Validação automática de tabelas e contratos
Ferramentas que cruzam automaticamente os itens lançados com as tabelas de preços vigentes e com as regras contratuais de cada operadora eliminam a necessidade de revisões manuais exaustivas. A conta sai do sistema já validada contra o que cada convênio aceita.
Saneamento do XML na origem
O arquivo XML deve sair do sistema hospitalar pronto para envio, sem necessidade de intervenção manual. Isso exige que o sistema esteja corretamente configurado para as regras de cada operadora e que eventuais erros de validação sejam sinalizados antes do fechamento do lote, não no momento do envio ao portal do convênio.
Quando esses três elementos funcionam, o dia do envio passa a ser apenas o momento formal de transmissão de um lote já auditado e validado.
O faturamento sem estresse começa na rotina, não no prazo
O estresse do fechamento mensal é um sintoma de um processo que acumula problemas em vez de resolvê-los continuamente. Quando a conferência é distribuída ao longo do mês e o XML é gerado e validado na origem, o dia do envio deixa de ser uma corrida contra o prazo e passa a ser a etapa final de um processo que já está em ordem.
A Rivio usa inteligência artificial para gerenciar todo o ciclo da receita hospitalar, aumentando o faturamento e a eficiência operacional. Da auditoria ao recebimento, nossa tecnologia analisa registros clínicos, cruza informações com as contas hospitalares, identifica e corrige glosas, realiza o envio do XML e gerencia os recursos de glosa, tudo de forma automática.
Com a Rivio, os hospitais e as clínicas deixam a burocracia nas mãos da IA, podendo focar no que realmente importa: cuidar da saúde da população brasileira.
FAQ — perguntas frequentes sobre prestação de contas hospitalar
O que é a prestação de contas de convênios?
É o processo de organizar, auditar e enviar às operadoras de planos de saúde todos os registros de atendimento do período, incluindo procedimentos, materiais, medicamentos, diárias e honorários, para que o pagamento seja processado. O envio segue o padrão TISS, definido pela ANS, e cada operadora tem prazos e regras contratuais específicas.
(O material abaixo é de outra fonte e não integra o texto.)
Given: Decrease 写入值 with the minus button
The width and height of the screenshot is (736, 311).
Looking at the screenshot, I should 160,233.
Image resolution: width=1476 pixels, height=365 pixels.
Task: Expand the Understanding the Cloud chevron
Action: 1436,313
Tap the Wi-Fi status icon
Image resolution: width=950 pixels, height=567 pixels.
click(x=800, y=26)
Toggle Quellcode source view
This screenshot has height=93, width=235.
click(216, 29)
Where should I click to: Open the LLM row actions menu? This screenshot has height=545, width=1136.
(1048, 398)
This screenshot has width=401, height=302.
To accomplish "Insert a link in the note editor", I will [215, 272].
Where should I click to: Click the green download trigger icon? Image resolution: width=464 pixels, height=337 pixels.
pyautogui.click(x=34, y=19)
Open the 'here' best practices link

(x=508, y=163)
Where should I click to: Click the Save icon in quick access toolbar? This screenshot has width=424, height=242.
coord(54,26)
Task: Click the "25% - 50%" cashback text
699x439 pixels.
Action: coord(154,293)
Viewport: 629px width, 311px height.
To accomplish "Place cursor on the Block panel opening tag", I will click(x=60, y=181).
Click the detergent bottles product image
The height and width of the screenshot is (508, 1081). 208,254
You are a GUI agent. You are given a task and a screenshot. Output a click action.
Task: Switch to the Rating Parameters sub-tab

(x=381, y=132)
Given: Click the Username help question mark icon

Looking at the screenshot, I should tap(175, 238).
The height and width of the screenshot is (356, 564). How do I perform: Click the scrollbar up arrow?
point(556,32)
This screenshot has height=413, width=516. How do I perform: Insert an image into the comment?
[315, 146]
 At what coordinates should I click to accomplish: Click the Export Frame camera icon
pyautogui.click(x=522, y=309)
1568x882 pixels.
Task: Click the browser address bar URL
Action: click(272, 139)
Por que ocorrem erros no arquivo XML do faturamento?
As causas mais frequentes são: campos obrigatórios do padrão TISS ausentes, códigos de procedimento desatualizados ou incorretos, divergências entre os valores faturados e as tabelas de preços vigentes, e ausência do número de autorização prévia em procedimentos que a exigem. A maioria desses erros tem origem em falhas de processo que poderiam ser identificadas antes do dia do envio.
Como reduzir glosas na prestação de contas?
A estratégia mais eficaz é distribuir a auditoria ao longo do mês, validar automaticamente os itens lançados contra as tabelas e contratos de cada operadora, e garantir que o XML seja gerado e validado na origem, sem necessidade de edição manual. Checklists automatizados que bloqueiam o envio de contas com inconsistências técnicas ou administrativas também reduzem significativamente a taxa de glosa.
Qual a vantagem de automatizar a prestação de contas de convênios estaduais?
Convênios estaduais e regionais costumam ter regras contratuais muito específicas, que divergem das tabelas nacionais e variam com frequência. A automação garante que essas particularidades sejam aplicadas corretamente a cada conta sem depender da memória ou da atualização manual da equipe, reduzindo o risco de glosas por descumprimento de regra contratual.
Como evitar horas extras no dia do faturamento?
Distribuindo a carga de auditoria ao longo do mês e utilizando ferramentas que façam a conferência de dados de forma contínua. Quando o fechamento mensal é apenas a consolidação de um trabalho já realizado ao longo do período, o volume de pendências no dia do envio é mínimo e o tempo necessário para a transmissão é previsível.